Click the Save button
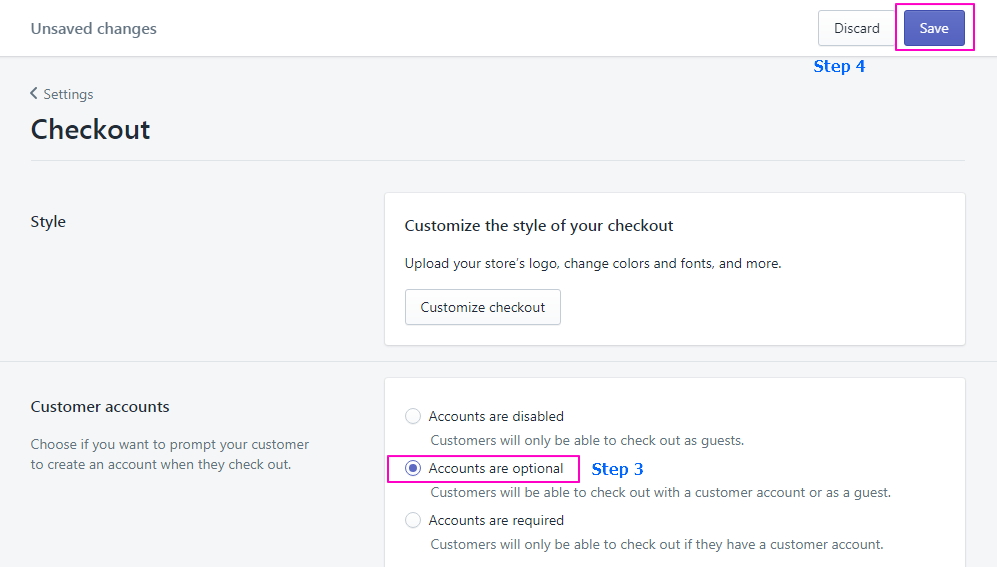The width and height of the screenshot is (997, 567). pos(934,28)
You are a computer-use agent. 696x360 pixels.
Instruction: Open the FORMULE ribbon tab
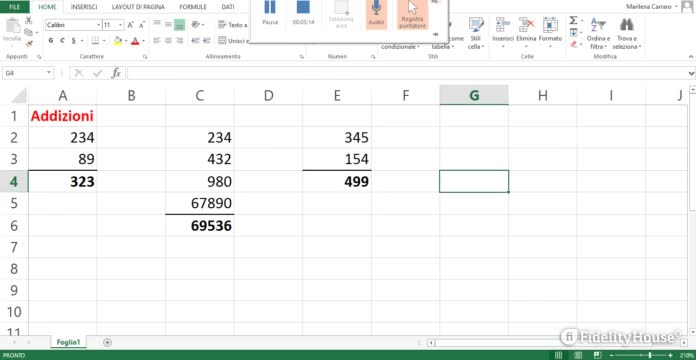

---

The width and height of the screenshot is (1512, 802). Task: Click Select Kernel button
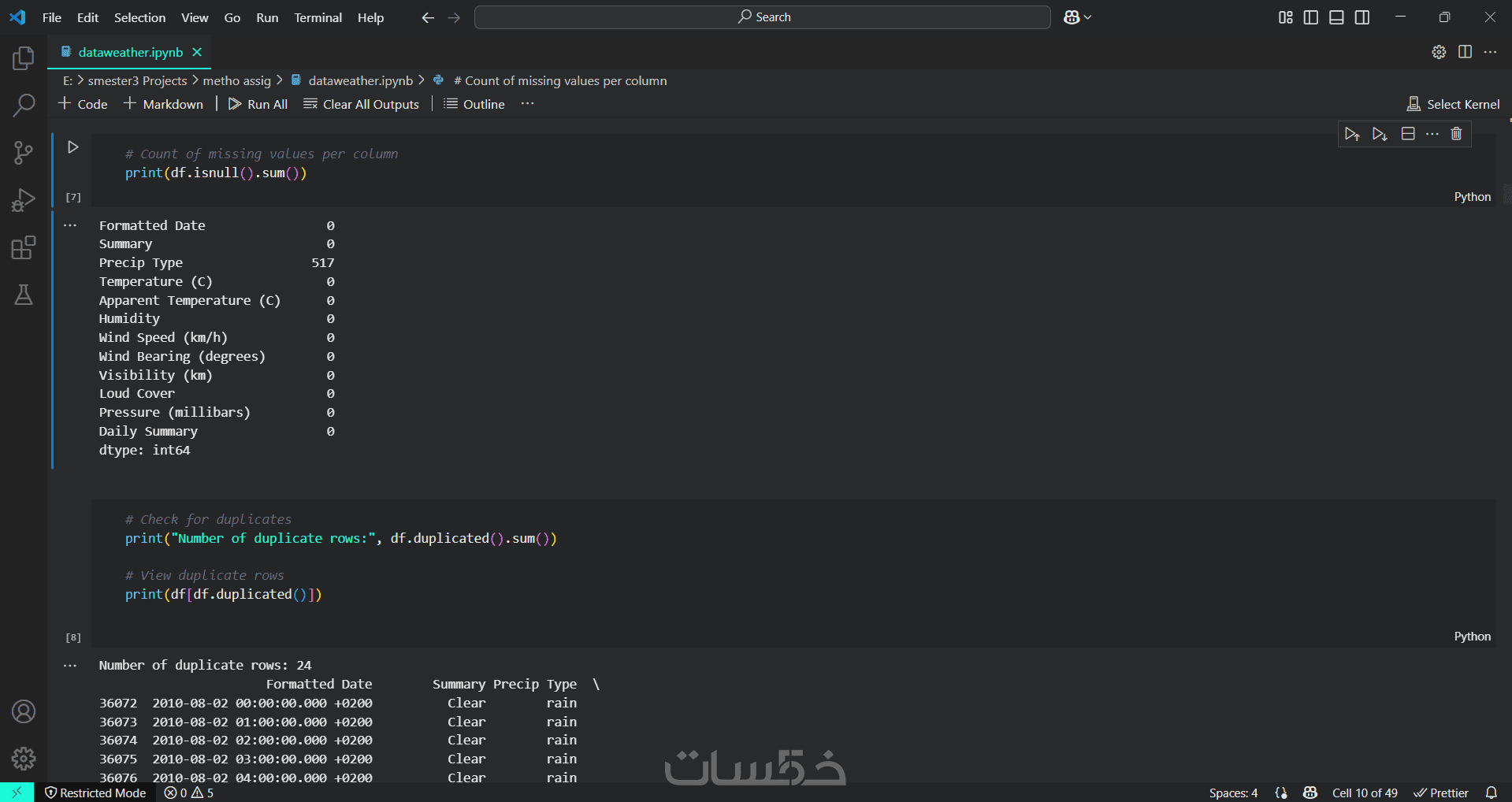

---

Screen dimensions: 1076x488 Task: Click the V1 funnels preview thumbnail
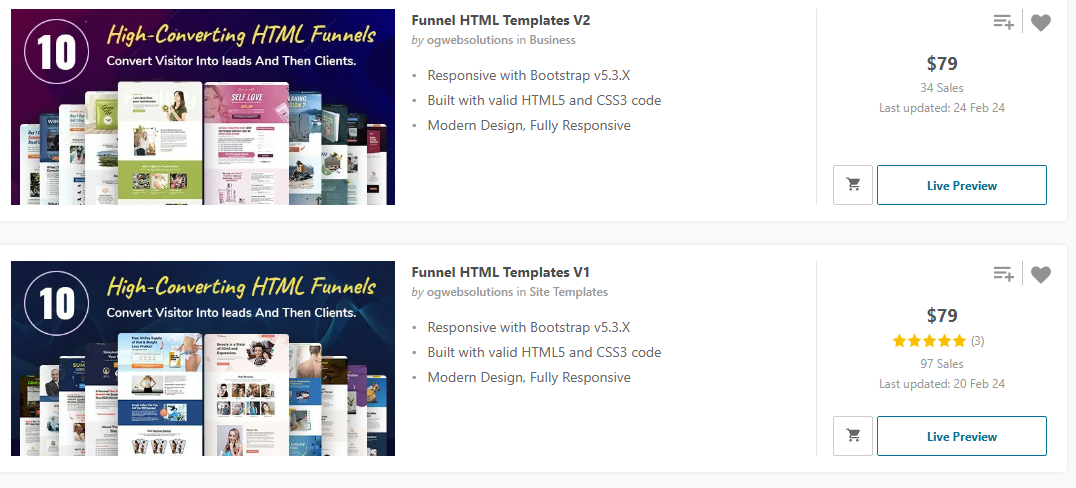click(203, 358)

→ Task to carry out: Working from the records above, set down word for word everything from the line containing "Click the Save button" down to the line containing "Instruction: Open the FORMULE ribbon tab", ends included, minus the pictures.

→ Task answer:
Click the Save button
The width and height of the screenshot is (997, 567). pos(934,28)
You are a computer-use agent. 696x360 pixels.
Instruction: Open the FORMULE ribbon tab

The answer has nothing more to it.